= WORK TASK =
Each line of the records below that includes "computer" adds one to the count; state the final count by itself.

[Records from a data source]

------------

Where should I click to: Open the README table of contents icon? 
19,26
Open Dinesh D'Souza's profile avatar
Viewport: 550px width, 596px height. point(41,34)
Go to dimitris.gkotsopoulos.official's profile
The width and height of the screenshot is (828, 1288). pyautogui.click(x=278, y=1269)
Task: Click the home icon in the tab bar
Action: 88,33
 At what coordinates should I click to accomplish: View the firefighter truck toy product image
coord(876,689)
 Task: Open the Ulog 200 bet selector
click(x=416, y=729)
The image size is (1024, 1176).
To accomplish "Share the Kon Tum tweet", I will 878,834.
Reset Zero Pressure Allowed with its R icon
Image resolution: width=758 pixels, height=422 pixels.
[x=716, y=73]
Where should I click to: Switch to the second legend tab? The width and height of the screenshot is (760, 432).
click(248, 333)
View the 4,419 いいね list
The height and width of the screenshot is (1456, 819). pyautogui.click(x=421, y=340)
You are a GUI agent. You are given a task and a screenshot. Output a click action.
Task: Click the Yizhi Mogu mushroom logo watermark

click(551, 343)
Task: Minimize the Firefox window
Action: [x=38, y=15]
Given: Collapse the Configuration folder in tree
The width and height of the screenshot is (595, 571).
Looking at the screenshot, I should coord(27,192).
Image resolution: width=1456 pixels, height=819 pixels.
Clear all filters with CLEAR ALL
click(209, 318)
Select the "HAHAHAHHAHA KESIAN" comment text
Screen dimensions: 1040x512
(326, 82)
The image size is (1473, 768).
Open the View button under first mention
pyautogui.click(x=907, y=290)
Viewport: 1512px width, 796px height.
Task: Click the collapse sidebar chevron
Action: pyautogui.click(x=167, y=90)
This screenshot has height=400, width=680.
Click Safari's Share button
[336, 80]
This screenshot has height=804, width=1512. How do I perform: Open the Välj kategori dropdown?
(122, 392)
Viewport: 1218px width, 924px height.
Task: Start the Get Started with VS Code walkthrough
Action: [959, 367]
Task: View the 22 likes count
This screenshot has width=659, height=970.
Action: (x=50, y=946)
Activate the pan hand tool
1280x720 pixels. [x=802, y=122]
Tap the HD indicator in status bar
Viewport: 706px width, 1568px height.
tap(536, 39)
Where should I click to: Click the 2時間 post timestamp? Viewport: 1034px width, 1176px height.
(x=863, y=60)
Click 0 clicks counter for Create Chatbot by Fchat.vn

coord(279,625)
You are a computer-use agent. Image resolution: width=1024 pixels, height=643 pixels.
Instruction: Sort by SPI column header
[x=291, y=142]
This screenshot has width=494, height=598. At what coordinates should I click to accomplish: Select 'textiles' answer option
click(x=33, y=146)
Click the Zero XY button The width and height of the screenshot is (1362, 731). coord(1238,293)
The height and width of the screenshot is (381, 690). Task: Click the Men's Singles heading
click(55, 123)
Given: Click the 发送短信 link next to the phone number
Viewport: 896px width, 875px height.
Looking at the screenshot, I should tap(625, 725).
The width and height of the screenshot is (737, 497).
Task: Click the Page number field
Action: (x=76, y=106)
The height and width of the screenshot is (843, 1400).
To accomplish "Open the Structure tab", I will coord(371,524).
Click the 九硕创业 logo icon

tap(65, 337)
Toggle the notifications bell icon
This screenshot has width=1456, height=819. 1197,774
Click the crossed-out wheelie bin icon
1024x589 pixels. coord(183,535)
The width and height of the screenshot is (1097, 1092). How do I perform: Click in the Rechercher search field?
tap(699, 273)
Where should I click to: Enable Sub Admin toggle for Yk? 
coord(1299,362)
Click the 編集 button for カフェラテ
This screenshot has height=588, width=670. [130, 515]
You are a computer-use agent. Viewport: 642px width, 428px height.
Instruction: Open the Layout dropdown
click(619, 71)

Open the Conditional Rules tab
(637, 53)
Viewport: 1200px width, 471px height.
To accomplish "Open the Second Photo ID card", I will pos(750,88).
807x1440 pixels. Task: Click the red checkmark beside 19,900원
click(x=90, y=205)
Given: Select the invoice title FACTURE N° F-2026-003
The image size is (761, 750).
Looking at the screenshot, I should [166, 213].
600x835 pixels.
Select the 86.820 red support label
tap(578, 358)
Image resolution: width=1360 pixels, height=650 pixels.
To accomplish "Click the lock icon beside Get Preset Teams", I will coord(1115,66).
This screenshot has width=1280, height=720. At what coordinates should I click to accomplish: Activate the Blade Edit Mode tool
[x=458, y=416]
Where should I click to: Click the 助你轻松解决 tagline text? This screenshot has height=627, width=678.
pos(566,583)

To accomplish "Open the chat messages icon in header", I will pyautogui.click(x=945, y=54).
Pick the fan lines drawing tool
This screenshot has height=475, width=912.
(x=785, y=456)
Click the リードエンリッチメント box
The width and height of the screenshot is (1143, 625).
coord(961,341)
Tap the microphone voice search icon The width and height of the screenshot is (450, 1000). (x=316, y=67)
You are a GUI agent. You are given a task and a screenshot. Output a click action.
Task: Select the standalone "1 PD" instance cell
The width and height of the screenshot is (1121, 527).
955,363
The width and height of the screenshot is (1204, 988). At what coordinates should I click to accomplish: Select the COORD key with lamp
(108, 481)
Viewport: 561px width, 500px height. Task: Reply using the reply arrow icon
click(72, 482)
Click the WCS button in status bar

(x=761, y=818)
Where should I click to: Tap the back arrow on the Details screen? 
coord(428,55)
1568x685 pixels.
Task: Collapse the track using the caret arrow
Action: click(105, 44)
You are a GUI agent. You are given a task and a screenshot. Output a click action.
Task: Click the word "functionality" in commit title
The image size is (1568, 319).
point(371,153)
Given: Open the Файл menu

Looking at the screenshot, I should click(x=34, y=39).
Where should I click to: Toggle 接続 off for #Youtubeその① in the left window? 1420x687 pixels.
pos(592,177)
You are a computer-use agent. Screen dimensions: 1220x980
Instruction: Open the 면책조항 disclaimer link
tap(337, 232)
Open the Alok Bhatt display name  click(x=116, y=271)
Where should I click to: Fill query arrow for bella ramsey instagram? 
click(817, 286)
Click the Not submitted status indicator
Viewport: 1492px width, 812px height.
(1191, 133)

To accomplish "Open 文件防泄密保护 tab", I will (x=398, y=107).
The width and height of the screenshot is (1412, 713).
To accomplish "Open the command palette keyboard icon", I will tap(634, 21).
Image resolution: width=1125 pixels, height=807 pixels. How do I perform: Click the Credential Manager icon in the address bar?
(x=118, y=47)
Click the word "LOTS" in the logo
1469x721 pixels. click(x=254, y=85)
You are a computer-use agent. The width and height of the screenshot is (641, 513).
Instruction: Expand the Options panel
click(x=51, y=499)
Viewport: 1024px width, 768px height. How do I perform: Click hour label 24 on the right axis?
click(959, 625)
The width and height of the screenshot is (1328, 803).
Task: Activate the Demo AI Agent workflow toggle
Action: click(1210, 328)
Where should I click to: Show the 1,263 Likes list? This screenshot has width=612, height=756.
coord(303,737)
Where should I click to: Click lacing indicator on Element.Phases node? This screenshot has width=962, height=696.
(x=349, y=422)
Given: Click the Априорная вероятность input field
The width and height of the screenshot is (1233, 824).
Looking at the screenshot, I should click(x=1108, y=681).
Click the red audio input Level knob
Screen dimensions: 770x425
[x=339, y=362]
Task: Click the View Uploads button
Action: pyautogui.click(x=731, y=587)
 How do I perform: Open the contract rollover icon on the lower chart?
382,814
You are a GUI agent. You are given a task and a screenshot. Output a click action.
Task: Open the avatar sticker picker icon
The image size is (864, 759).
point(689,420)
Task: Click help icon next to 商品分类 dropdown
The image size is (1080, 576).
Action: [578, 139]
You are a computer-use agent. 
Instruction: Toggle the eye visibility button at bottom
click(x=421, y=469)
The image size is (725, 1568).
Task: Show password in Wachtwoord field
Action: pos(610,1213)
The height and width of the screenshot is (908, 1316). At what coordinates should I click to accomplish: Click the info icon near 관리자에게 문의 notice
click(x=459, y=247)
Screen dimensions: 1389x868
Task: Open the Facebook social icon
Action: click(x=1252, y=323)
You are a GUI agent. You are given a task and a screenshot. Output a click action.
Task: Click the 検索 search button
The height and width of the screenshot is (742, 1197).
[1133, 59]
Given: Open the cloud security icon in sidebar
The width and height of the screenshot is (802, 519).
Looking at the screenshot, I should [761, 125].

------------

= RESULT FOR THIS TASK =
5